Como estão a conseguir lidar com as restrições impostas pela pandemia?
Não fosse a pandemia e estaríamos a passar um momento muito bom. A parte musical é a nossa coluna vertebral, quer com a banda principal quer com a banda juvenil e a escola de música. A escola ainda se consegue manter em funcionamento através de aulas online, mas o resto não tem sido nada fácil.
O que estava a contribuir para esse bom momento?
Desde que o maestro João Raquel chegou que tem imprimido uma dinâmica muito forte na nossa colectividade e levou mesmo a nossa banda juvenil a conquistar três prémios internacionais. Estávamos efectivamente num percurso ascendente.
Do ponto de vista da gestão como está a associação?
Está bem gerida e equilibrada. Estamos bem, embora financeiramente este ano esteja a ser mais complicado. Eu dou a cara, mas não faço aqui nada sozinho. Somos todos uma equipa: direcção, maestro, músicos, alunos. Só se consegue vencer com uma boa equipa. Somos um grupo unido onde todos têm um papel de destaque.
É músico, toca clarinete e agora é presidente da direcção. Isso ajuda a gerir uma casa destas?
Sou presidente da direcção embora tenha sido eleito para vice-presidente. Assumi as funções devido ao afastamento por problemas de saúde do presidente. Mas não acho que ser músico seja uma vantagem ou facilite o trabalho. Todas as decisões são tomadas em equipa. Em 2018 iniciámos uma campanha de angariação de fundos que ainda se mantém por causa da pandemia e investimos 20 mil euros na renovação de instrumentos. Temos conseguido ter muitos miúdos na escola de música e tem sido preponderante o bom trabalho que eles têm desenvolvido. É nessa escola que se constroem os bons músicos.
A história da associação é um pouco difusa e assenta em três “fases”. Oficialmente foi fundada a 31 de Outubro de 1974 mas sabe-se que existiu pelo menos desde o final do século XIX, antes de ter fechado portas, reaberto novamente nos primeiros anos do século XX e encerrado novamente até ser reaberta em 1974.

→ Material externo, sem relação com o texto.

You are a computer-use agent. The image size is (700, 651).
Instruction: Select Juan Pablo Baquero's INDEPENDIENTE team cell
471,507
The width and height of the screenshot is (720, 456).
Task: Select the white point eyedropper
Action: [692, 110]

Foi um feito as gentes da terra terem conseguido recomeçar a actividade da associação do zero. Na altura os meus pais incentivaram-me a vir para cá. Hoje em dia é diferente, a maioria dos miúdos quer vir para cá, ou porque tem aqui amigos ou porque os pais também acham que é boa ideia que eles aprendam música. Saber tocar um instrumento e saber música é uma mais-valia imensa. No caso das crianças ajuda na concentração, no raciocínio e na postura perante os outros. Aqui não formamos só músicos, formamos acima de tudo boas pessoas. Ensinamos respeito, responsabilidade, a assumir o papel de cada um na sociedade e dar o seu contributo. Isso ajuda os mais novos na sua vida futura.
Quando crescem, alguns passam a ter menos tempo para se dedicarem à banda...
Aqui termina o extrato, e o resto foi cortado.